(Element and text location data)
+++

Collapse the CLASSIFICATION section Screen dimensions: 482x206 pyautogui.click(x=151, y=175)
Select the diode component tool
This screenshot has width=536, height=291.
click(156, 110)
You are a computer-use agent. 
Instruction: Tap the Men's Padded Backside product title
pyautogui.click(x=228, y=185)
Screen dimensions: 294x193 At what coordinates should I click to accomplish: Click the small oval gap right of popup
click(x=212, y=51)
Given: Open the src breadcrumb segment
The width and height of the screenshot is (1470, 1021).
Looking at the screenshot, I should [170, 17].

+++

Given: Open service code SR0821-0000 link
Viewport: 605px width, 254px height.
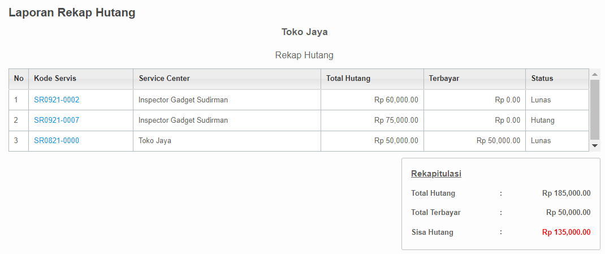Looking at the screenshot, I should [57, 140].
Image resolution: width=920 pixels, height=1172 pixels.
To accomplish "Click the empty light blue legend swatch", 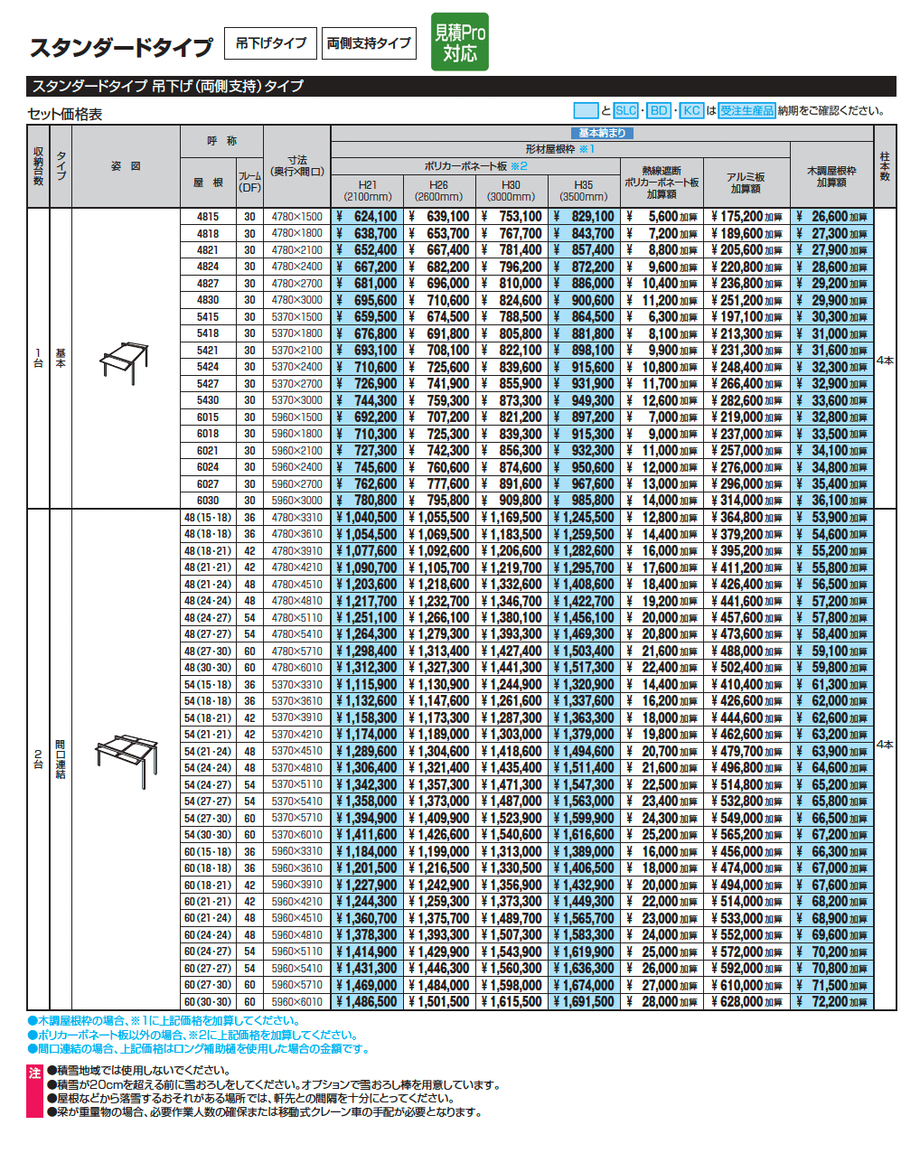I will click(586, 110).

+++

Do this -
Rewrite the entries from the line with "Select the diode component tool" to the line with "pyautogui.click(x=228, y=185)", keeping every line, and shift each coordinate in the answers by adding 18 to it.

Exercise answer -
Select the diode component tool
This screenshot has width=536, height=291.
click(174, 128)
You are a computer-use agent. 
Instruction: Tap the Men's Padded Backside product title
pyautogui.click(x=246, y=203)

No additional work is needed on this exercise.